I don’t know Jared Moore. I’m sure he’s a lovely guy. He’s written an article entitled ‘A Case for Cessationism‘. No need to read it.
It’s basically an attack (a bit of a strong word, so take that with a pinch of salt) on another article arguing the case for the charismatic. Fair enough; people are allowed to hold different theological opinions, and they’re allowed to debate them. I’d encourage it.
But I find the case for cessationism on the vast majority of occasions weak and lazy.
The opening point of the article reads as follows:
He’s overly simplistic and dismissive. It’s undeniable that for over 1600 years of church history, the miraculous spiritual gifts were inactive in the church.

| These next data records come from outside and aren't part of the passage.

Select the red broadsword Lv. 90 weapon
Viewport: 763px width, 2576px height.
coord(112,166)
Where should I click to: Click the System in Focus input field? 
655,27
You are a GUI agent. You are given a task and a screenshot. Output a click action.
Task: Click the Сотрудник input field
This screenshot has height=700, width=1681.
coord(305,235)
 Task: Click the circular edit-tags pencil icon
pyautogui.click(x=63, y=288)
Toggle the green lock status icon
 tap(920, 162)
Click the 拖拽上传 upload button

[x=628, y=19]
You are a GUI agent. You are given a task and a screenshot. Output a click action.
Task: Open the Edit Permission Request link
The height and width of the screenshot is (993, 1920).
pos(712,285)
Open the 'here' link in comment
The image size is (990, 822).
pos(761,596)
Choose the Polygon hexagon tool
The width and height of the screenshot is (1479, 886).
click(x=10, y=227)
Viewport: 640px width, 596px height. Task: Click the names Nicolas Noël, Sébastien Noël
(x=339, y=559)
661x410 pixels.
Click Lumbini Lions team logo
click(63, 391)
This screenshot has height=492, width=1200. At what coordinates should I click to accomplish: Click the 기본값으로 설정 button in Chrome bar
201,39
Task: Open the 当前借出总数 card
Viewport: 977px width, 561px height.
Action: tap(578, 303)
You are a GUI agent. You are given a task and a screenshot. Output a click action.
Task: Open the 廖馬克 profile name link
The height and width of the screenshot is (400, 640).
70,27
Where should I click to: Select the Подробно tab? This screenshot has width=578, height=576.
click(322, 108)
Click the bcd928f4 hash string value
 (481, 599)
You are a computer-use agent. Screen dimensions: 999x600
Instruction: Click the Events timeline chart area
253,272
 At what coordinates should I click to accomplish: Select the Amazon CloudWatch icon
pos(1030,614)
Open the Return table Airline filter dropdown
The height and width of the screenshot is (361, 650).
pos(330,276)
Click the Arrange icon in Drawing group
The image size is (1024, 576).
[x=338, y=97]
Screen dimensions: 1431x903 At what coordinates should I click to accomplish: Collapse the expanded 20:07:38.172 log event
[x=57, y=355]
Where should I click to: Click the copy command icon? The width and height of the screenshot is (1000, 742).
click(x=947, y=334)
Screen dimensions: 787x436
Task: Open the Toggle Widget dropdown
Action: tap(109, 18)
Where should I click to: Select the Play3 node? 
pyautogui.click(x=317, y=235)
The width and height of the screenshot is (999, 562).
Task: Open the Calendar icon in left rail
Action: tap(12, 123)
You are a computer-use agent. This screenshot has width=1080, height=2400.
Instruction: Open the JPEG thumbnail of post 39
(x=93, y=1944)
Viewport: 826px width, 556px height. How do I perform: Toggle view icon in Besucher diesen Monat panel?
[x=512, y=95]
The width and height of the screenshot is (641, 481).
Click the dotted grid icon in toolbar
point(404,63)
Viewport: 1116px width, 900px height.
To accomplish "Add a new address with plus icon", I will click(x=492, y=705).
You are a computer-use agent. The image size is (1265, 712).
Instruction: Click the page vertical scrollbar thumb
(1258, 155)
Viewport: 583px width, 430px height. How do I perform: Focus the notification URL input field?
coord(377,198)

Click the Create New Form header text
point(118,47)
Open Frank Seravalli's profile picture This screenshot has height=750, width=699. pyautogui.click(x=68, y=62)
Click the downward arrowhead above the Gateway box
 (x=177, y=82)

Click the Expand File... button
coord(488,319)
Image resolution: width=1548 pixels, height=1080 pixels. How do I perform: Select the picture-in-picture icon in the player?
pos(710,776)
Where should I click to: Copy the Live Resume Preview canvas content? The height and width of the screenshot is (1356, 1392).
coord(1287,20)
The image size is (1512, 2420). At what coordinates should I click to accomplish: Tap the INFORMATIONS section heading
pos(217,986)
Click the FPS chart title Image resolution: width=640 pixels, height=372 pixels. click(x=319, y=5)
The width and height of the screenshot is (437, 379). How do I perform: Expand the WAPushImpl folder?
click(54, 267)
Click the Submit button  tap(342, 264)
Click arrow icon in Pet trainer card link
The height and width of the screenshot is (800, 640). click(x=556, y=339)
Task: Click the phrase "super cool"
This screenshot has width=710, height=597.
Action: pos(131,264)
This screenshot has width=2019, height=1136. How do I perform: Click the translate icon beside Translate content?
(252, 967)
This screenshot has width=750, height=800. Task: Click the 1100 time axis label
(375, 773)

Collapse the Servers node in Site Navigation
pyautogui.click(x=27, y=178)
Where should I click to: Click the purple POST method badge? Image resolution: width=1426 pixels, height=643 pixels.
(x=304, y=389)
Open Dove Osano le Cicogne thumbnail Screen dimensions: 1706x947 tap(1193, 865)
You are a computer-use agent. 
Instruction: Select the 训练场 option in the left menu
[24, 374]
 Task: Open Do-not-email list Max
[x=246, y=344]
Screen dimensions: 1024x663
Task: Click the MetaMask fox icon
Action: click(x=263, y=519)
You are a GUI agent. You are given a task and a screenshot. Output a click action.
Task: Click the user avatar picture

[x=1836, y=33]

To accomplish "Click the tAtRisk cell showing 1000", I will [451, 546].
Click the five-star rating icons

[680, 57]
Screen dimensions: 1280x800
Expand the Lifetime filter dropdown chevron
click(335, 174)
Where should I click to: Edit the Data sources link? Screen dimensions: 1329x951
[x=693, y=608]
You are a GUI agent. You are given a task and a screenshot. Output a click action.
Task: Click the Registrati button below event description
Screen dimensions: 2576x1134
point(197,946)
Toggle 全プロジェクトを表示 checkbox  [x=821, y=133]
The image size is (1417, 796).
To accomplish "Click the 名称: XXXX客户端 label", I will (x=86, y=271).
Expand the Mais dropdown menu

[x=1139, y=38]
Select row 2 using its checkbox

Um…is it just me, or does that statement come across as overly simplistic and dismissive? I doubt that Jared Moore was present during the particular 1,600 years he’s talking about, or has read anything from that period saying explicitly that ‘no churches practice spiritual gifts’…it’s a bit of an argument from silence.
So here’s my case for the charismatic. I believe that spiritual gifts are here for the church for today:
Love never ends. As for prophecies, they will pass away; as for tongues, they will cease; as for knowledge, it will pass away. For we know in part and we prophesy in part, but when the perfect comes, the partial will pass away. (1 Corinthians 13:8-10)
Note: I’m using the Bible. Disagree with me, but don’t disagree with God.
I don’t know if anyone’s looked around recently, but I don’t think the perfect has come yet. So until that happens, we ought to earnestly desire the spiritual gifts, as the Bible tells us to.